═══ Given records
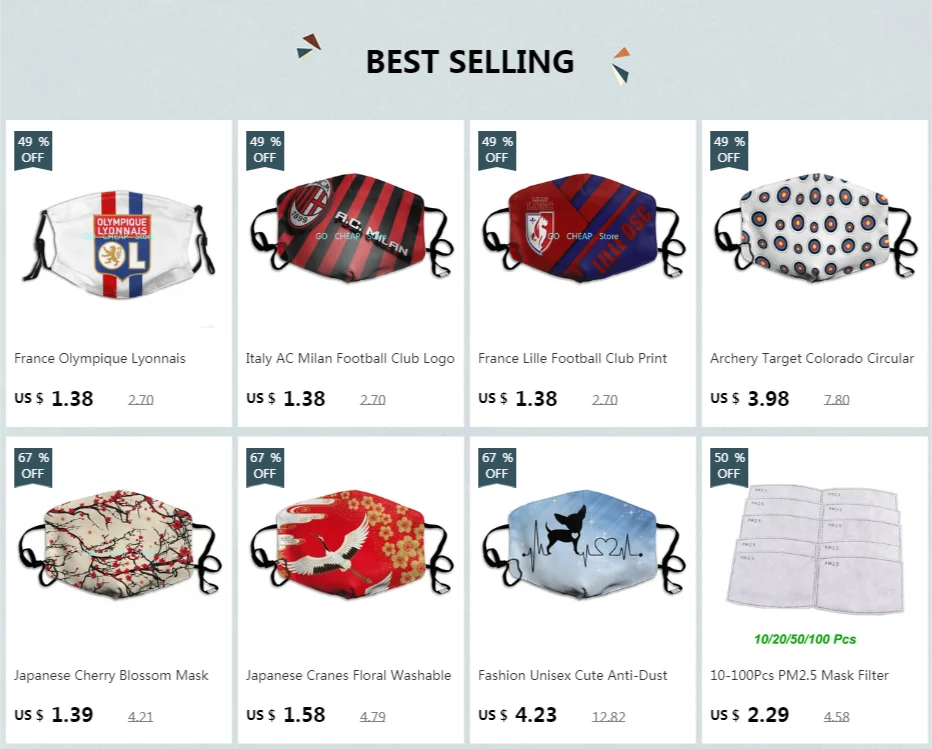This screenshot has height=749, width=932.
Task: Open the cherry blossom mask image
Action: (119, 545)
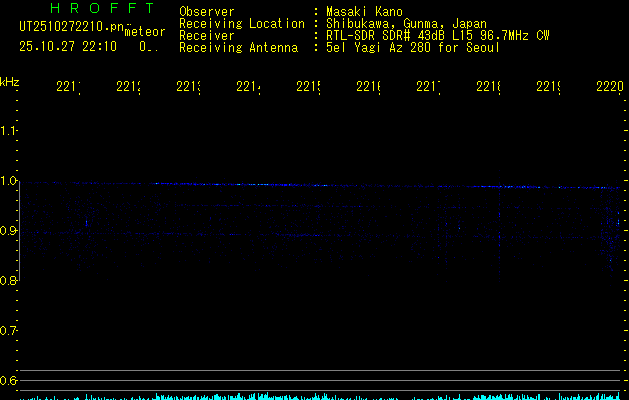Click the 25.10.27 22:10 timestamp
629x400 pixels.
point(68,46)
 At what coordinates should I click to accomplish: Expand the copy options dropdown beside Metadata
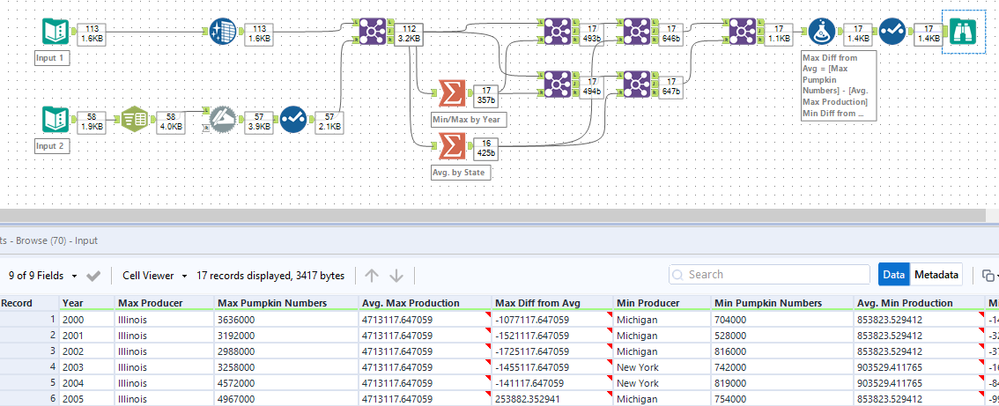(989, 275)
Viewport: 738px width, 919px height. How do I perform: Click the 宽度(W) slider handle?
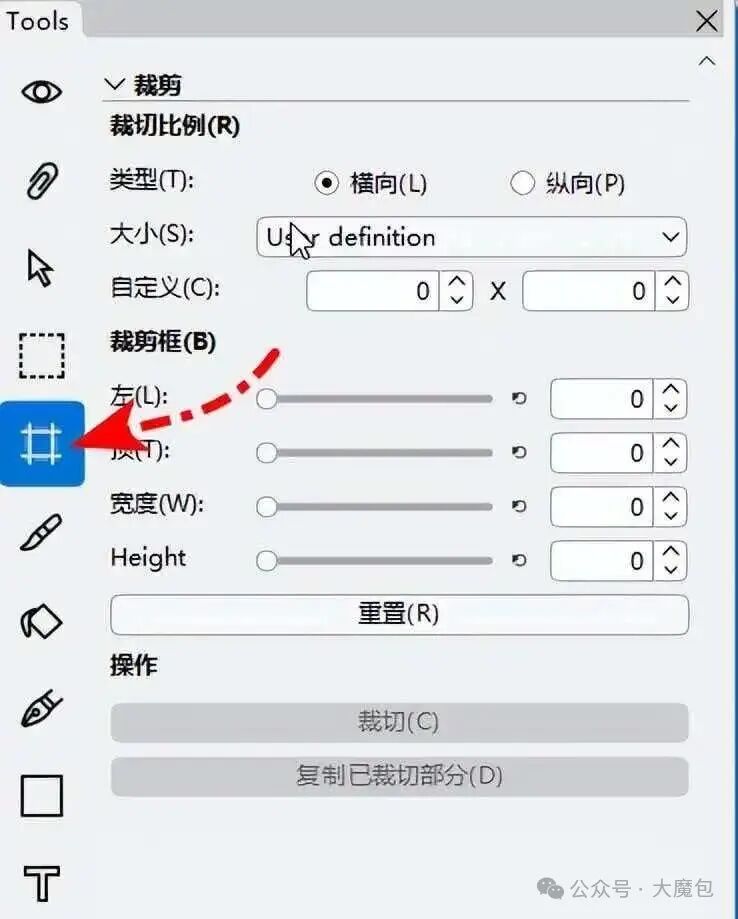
══════
Rewrite the data above, replacing "slider handle" with "slider knob" and keeping everything else the same. Leave the pictures out of your answer.

This screenshot has height=749, width=932.
Task: Open the cherry blossom mask image
Action: (119, 545)
Click the 25.10.27 22:10 timestamp
629x400 pixels.
point(68,46)
 At what coordinates should I click to accomplish: Expand the copy options dropdown beside Metadata
(989, 275)
Viewport: 738px width, 919px height. How do I perform: Click the 宽度(W) slider knob?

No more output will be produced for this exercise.